Italy is a young country; it used to be a collection of dukedoms and principalities. It became a unified country only some 160 years ago. It was, and still is, a diverse country. It shows in local cultures and customs. And it shows in the diversity and styles of Italy’s wines. There are 20 defined wine regions and about 2,500 different grapes used to make the huge portfolio of Italian wines. The world of Italian wine is tremendously broad and tremendously deep. Lots to explore and lots of fun exploring.

Exploring is what a group of wine enthusiasts and I did at recent wine dinner at Mi Amici restaurant in Mooresville. We didn’t go for the most well known wines of Italy. Instead, we wanted to get off the beaten track and go venturing into some of the lesser known regions of the country. We wanted to taste the breadth of wines available and to pair them with some of Mi Amici’s dishes.

I requested some relatively obscure wines and co-owner Nick Bonarrigo did a wonderful job in getting hold of them. Each wine was interesting and delicious. Don’t take my word for it, those were the opinions of the people at the dinner. Additionally, Bonarrigo dug into his menu and came up with dishes to go along with the wines, sometimes making small modifications. This was, simply, a blast. I could give you an itemized description of each pairing, but I’d like to single out a couple of wines that made a big impression.

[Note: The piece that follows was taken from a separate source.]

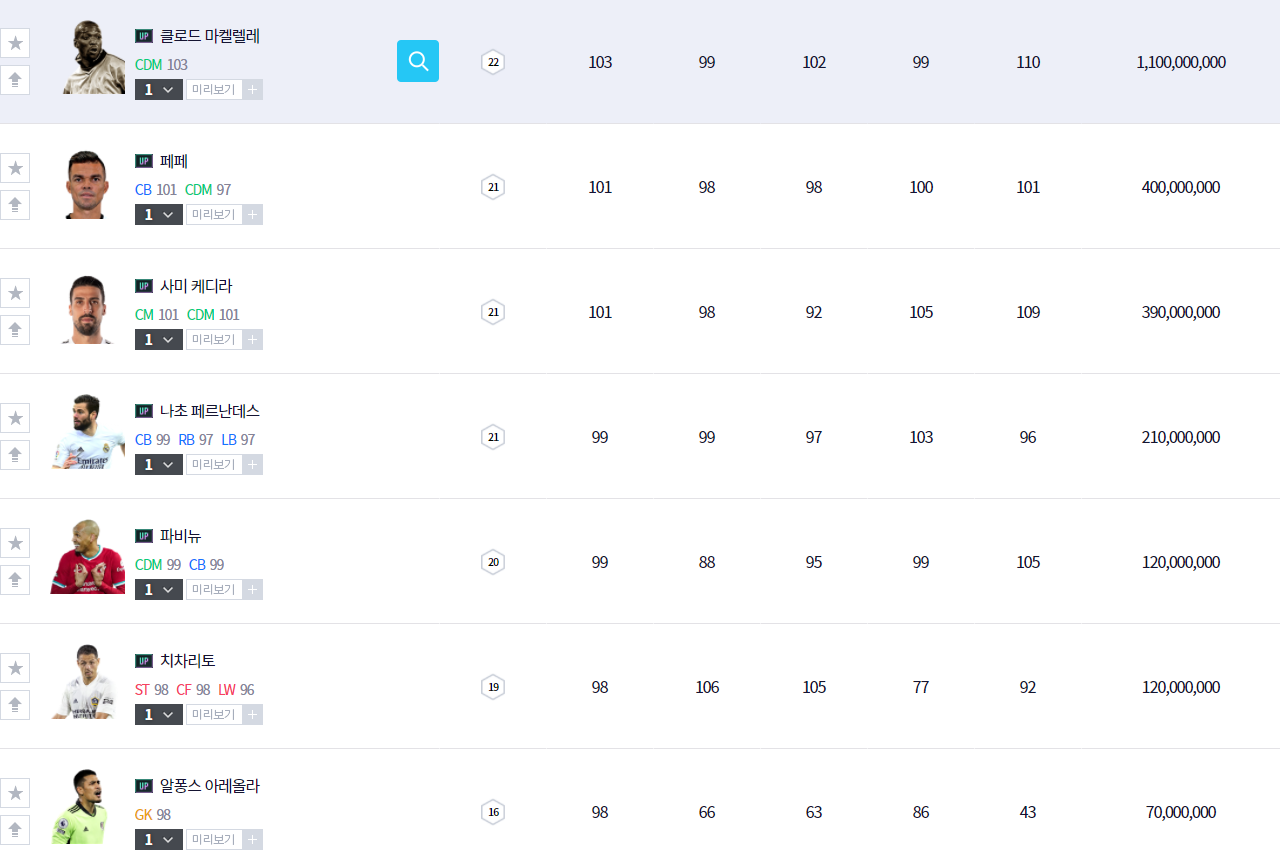
Task: Click the up-arrow icon beside 나초 페르난데스
Action: coord(15,455)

A Vermentino from Sardinia was paired with Bonarrigo’s wedding soup. Wines from Sardinia are a favorite of mine. Sardinia is an island off the west coast of Italy. The island punches well above its weight. The amount of quality wines compared to its population way exceeds any other region of Italy. It’s Italian but Sardinia’s history has a lot to do with France and Spain. Vermentino could have come to Sardinia from southern France, where it’s known as Rolle. Or, maybe, it arrived from Spain.

Wherever it’s from, it has thrived on the island. There is lots of sunshine and the island is surrounded by the Mediterranean Sea. That gives it cool breezes to retain some wine crispness. In addition, there is the Mistral, a strong, cold wind from the north. The result is a complex, not too acidic, crisp wine that was perfect for the soup.

That brings me to the main course, a bowl of penne pasta and sautéed vegetables with marinara sauce. The wine, Aglianico del Vulture, that was paired with this dish is, in my opinion, a tremendous value. It was also perfect for the pasta dish. It has a couple of misperceptions about it that cause people to shun it for the certainty and comfort of a well-known region, such as Tuscany.

First, it is from the little-known region of Basilicata in the instep of the foot of Italy. Not many people are familiar with Basilicata. Second, the grapes for the wine, Aglianico, are from the slope of an extinct volcano, Monte Vulture. The pronunciation of the mountain’s name in Italian is “Vool-too-REH.” It’s almost romantic. In English it connotes a bird that lunches on carrion. The thought of a wine that pairs well with roadkill can be a little off-putting.

Aglianico del Vulture is a deep, intense wine. But it has two marketing strikes against it that keep the price lower than it should be. A great wine that’s a great value. And, boy, did it go well with the pasta.

This was a perfect way to go exploring some of Italy’s lesser-known but fabulous wines. A fabulous job by Nick Bonarrigo. And a fun and tasty way to wander around the wines of Italy.